[Stored data entries]
————————

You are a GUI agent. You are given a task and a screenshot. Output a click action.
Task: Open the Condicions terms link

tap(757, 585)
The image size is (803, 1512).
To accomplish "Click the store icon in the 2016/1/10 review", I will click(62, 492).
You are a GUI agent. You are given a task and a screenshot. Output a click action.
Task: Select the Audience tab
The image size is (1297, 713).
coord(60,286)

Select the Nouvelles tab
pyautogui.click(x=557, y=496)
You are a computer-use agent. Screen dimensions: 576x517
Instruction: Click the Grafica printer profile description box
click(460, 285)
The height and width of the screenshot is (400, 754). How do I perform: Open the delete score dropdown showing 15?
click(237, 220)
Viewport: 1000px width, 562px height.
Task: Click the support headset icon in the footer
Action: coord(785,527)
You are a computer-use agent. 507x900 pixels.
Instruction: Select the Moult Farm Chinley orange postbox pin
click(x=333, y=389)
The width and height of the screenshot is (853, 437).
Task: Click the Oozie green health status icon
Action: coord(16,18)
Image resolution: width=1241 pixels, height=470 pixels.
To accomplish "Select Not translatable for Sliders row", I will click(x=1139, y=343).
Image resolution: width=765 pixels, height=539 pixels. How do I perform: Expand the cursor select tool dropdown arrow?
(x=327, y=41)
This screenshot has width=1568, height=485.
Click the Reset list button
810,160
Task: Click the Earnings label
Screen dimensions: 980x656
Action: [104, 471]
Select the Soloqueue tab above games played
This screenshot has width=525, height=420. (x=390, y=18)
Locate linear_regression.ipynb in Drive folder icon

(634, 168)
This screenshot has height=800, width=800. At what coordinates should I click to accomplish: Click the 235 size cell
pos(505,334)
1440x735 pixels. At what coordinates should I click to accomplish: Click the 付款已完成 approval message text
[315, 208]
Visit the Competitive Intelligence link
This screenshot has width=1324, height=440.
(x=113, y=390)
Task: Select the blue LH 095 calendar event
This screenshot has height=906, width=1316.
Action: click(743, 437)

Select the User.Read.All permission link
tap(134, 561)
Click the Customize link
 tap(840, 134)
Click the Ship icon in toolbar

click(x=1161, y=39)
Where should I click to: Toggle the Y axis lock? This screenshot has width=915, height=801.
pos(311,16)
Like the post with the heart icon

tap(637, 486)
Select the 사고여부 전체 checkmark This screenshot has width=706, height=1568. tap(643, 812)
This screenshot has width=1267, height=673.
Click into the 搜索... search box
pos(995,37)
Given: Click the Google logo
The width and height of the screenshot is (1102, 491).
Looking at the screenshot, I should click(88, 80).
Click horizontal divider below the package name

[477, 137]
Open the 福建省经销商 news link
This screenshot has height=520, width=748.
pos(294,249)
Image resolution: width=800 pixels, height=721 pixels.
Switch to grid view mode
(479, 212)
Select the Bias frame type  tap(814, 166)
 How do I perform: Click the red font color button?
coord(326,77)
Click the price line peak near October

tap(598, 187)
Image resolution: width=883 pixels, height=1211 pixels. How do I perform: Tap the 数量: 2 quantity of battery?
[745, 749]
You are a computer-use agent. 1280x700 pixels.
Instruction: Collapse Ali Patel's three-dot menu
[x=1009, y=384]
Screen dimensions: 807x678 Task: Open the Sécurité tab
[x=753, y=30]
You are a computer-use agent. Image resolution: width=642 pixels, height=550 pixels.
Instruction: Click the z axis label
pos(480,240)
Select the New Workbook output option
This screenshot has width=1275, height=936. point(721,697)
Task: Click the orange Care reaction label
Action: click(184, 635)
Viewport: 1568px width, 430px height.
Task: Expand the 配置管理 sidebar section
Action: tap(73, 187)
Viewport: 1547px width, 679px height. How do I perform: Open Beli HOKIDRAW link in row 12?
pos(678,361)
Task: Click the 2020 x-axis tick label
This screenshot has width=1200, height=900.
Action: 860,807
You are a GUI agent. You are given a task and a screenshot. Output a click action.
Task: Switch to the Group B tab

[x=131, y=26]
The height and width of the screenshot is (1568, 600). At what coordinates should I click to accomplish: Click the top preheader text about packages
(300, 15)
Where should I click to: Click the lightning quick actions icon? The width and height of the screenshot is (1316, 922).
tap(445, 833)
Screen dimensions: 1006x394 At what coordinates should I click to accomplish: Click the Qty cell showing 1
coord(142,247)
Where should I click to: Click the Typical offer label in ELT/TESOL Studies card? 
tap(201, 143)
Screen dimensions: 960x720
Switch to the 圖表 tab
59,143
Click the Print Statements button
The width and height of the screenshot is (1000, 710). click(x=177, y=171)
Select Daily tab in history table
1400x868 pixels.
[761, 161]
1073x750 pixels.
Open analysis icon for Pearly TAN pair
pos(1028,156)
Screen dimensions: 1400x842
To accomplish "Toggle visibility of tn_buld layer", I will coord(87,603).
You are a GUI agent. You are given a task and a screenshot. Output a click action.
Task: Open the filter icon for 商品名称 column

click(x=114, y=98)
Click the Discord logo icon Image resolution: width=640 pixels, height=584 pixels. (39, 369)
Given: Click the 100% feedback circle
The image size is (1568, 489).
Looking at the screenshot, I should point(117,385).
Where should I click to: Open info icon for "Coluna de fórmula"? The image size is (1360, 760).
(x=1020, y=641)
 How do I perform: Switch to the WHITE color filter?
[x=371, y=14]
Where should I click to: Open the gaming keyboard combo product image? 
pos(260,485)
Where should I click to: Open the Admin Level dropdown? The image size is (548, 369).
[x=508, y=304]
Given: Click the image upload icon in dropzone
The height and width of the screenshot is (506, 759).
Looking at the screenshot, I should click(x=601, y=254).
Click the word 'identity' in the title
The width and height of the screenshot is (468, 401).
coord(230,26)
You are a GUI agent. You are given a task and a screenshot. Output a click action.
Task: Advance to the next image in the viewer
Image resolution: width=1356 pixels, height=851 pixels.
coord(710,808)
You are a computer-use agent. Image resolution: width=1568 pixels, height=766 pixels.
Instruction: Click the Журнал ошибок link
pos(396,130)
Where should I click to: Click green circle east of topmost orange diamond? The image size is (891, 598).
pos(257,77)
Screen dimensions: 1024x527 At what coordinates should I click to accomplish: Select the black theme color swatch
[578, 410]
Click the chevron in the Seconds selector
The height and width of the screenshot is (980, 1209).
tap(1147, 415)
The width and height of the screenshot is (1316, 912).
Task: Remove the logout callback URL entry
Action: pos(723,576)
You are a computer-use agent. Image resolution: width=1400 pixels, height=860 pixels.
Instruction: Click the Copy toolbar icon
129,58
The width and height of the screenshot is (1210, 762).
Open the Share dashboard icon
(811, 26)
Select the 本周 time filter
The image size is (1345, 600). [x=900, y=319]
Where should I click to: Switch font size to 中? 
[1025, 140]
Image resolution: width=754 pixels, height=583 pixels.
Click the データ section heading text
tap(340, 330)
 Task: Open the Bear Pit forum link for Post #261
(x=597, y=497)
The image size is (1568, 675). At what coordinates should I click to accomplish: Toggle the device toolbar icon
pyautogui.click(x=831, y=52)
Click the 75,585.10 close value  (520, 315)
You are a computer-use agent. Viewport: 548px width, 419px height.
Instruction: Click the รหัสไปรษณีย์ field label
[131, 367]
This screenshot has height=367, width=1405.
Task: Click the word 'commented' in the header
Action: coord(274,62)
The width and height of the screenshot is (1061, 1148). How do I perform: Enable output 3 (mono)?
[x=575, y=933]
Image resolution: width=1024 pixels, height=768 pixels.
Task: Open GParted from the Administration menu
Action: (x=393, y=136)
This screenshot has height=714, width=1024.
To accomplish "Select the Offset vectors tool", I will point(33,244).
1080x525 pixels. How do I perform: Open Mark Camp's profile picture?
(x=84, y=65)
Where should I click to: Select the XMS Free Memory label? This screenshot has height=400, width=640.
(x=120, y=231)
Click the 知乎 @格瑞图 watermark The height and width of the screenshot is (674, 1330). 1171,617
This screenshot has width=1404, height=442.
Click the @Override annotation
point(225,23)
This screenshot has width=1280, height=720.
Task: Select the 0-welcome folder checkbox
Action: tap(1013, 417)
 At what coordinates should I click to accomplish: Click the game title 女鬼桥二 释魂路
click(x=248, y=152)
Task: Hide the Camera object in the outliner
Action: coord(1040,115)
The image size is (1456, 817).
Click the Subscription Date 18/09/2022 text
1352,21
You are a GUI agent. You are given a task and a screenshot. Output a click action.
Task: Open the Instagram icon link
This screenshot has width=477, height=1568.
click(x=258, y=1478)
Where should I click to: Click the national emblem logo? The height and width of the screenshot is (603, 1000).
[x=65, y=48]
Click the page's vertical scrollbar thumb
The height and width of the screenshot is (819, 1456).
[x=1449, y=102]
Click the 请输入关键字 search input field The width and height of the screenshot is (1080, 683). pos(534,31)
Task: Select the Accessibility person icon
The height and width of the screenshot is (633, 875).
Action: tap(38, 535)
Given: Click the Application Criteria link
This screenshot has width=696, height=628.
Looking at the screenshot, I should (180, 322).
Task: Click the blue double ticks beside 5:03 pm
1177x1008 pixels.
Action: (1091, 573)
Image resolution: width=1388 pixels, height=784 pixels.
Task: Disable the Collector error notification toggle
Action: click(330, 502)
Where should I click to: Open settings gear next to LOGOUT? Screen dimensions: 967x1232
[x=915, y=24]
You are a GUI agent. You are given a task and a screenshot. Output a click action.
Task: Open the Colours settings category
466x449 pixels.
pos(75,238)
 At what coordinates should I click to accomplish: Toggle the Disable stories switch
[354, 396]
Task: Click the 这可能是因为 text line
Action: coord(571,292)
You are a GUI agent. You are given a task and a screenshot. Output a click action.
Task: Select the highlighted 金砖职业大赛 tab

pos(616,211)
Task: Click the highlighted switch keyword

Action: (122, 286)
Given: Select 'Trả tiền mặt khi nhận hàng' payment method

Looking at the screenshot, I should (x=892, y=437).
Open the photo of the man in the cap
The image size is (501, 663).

————————

**WHAT THE EXERCISE ASKS:** Your job is to print exactly the lines that run from the top of the entries through the line with "Image resolution: width=1241", and no others.

**THE ANSWER:**
You are a GUI agent. You are given a task and a screenshot. Output a click action.
Task: Open the Condicions terms link

tap(757, 585)
The image size is (803, 1512).
To accomplish "Click the store icon in the 2016/1/10 review", I will click(62, 492).
You are a GUI agent. You are given a task and a screenshot. Output a click action.
Task: Select the Audience tab
The image size is (1297, 713).
coord(60,286)

Select the Nouvelles tab
pyautogui.click(x=557, y=496)
You are a computer-use agent. Screen dimensions: 576x517
Instruction: Click the Grafica printer profile description box
click(460, 285)
The height and width of the screenshot is (400, 754). How do I perform: Open the delete score dropdown showing 15?
click(237, 220)
Viewport: 1000px width, 562px height.
Task: Click the support headset icon in the footer
Action: coord(785,527)
You are a computer-use agent. 507x900 pixels.
Instruction: Select the Moult Farm Chinley orange postbox pin
click(x=333, y=389)
The width and height of the screenshot is (853, 437).
Task: Click the Oozie green health status icon
Action: coord(16,18)
Image resolution: width=1241 pixels, height=470 pixels.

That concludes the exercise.